MATERIALS PROVIDED

• • • •

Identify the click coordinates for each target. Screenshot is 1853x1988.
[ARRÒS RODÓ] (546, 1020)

• • • •

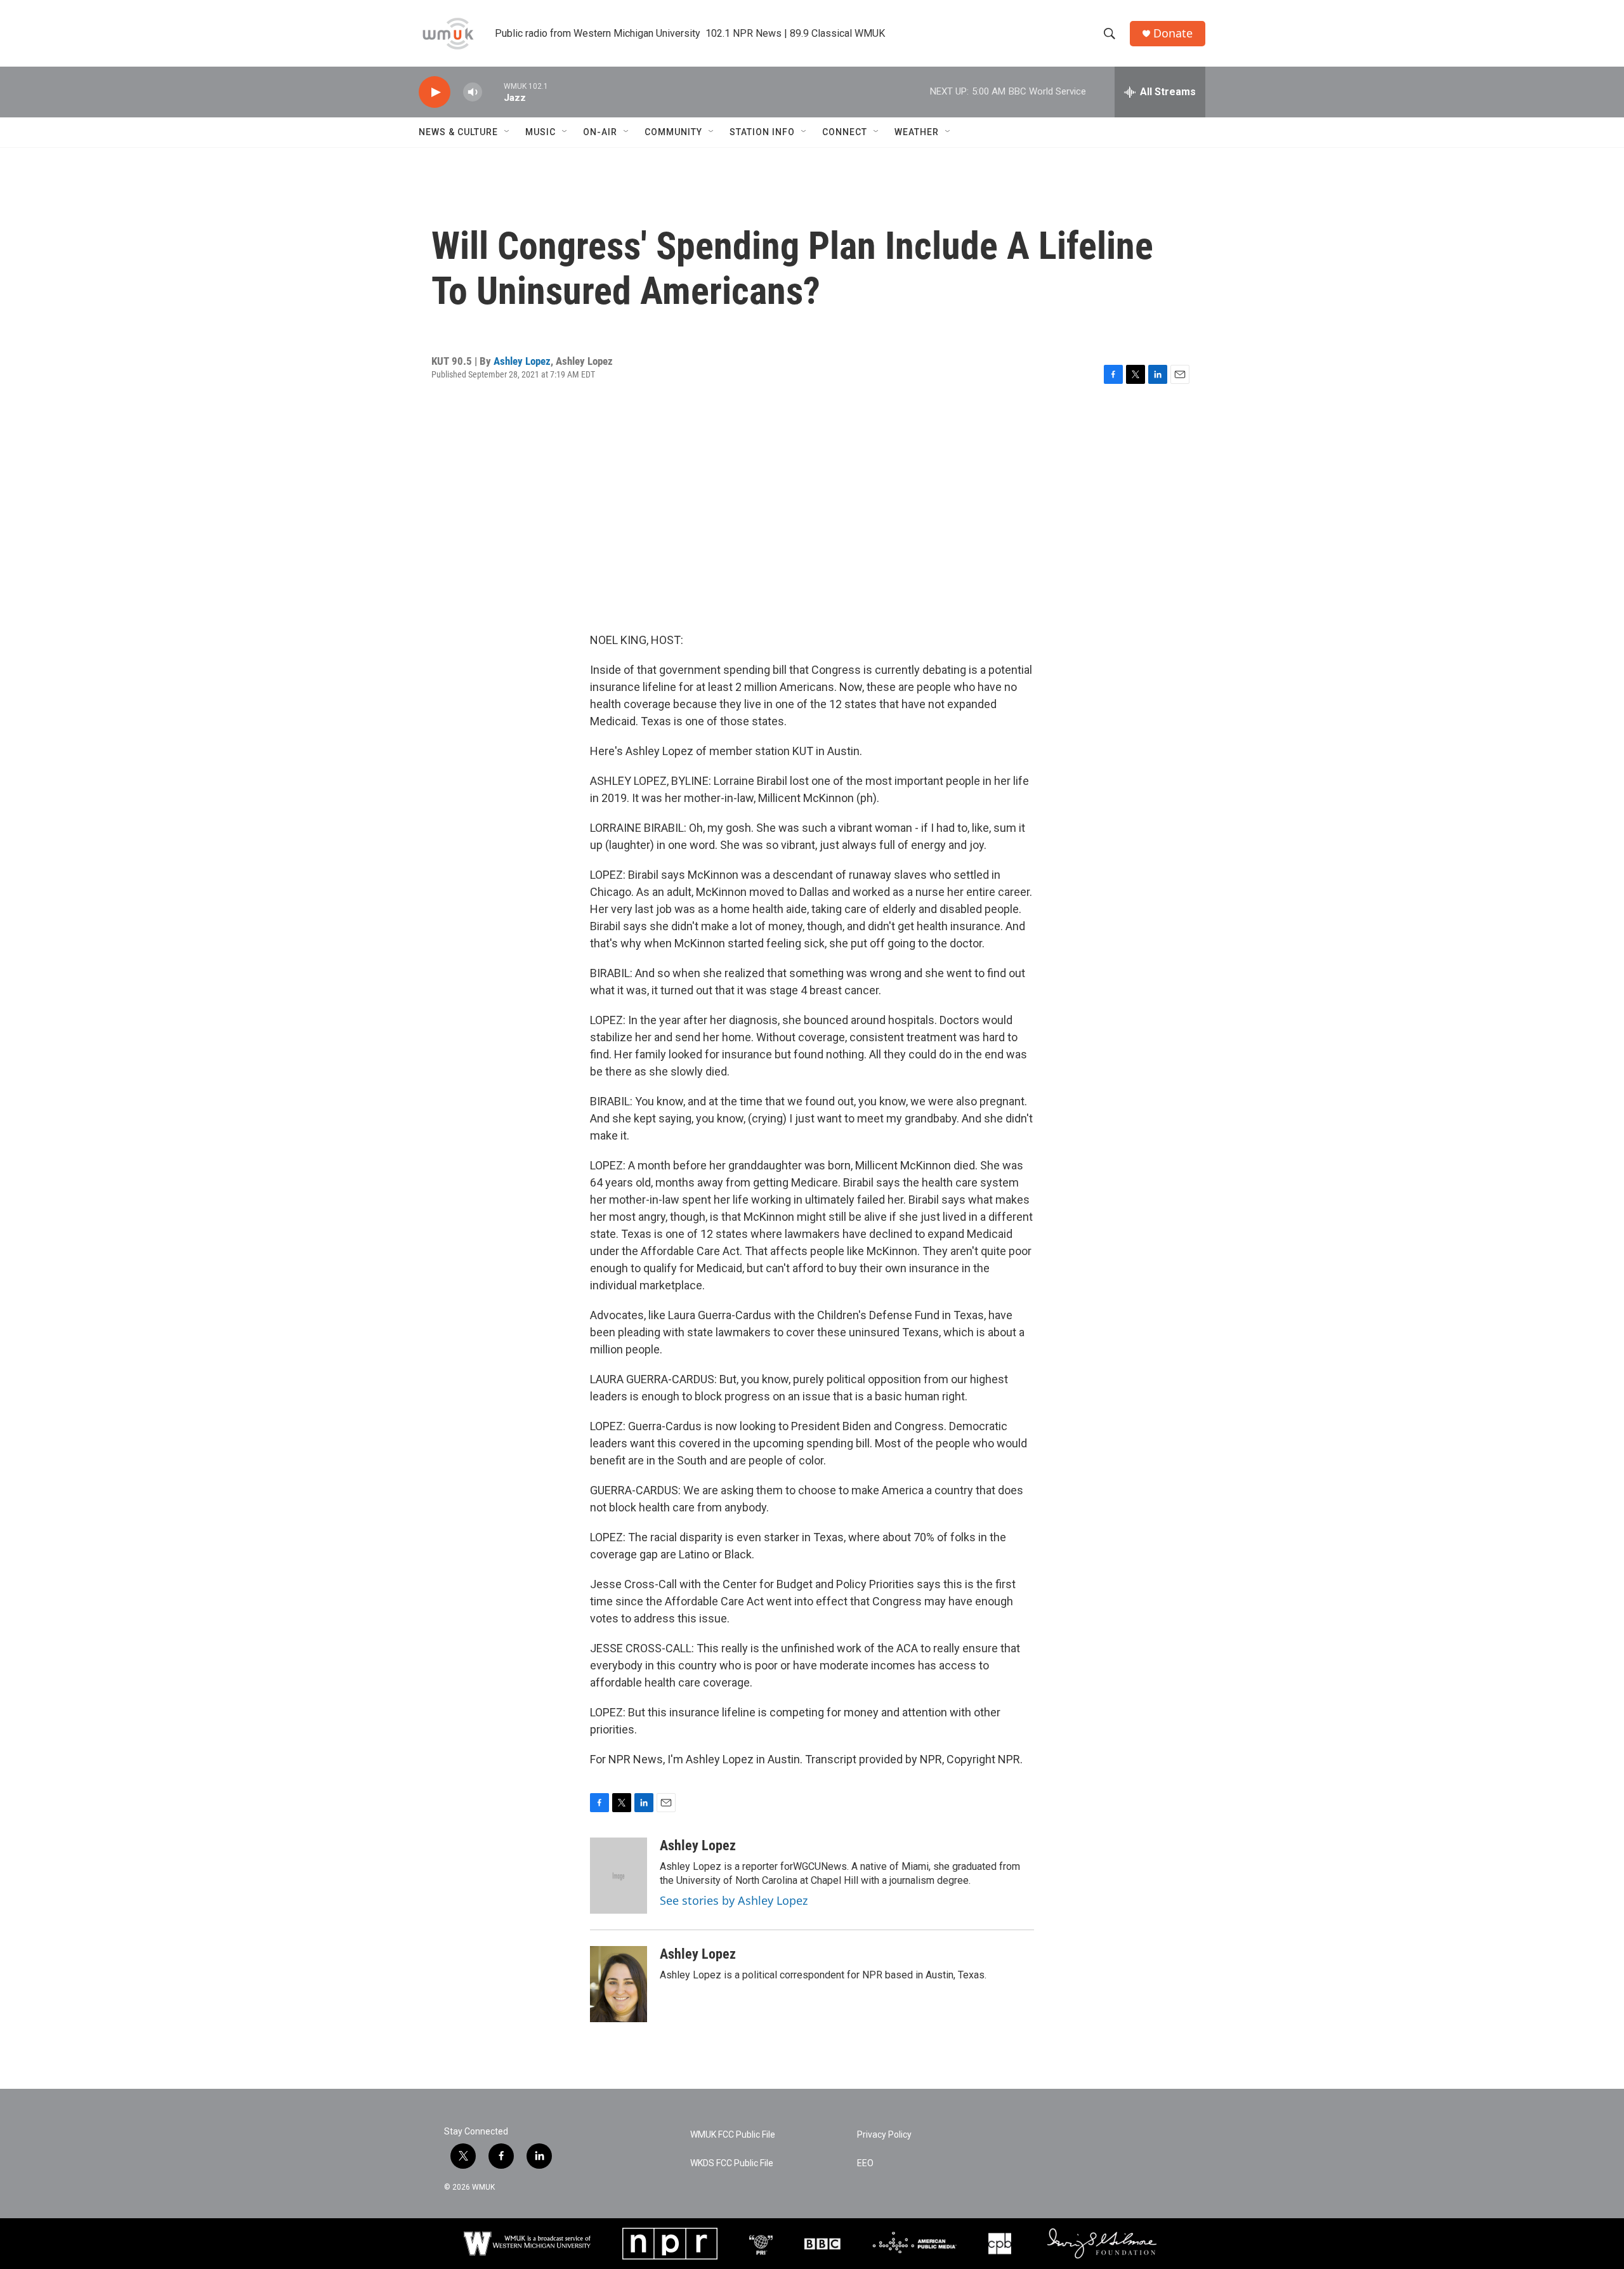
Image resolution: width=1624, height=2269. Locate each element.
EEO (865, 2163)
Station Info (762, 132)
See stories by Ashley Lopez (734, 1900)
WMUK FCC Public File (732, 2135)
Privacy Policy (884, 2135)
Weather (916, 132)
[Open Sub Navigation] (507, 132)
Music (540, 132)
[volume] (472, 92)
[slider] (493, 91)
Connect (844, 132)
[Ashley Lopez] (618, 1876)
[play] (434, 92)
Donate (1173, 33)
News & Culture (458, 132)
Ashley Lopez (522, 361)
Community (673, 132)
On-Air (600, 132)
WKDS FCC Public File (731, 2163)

• • • •

State how many lines of the data above contain the string "File", leaving out everything but the number.

ANSWER SECTION
2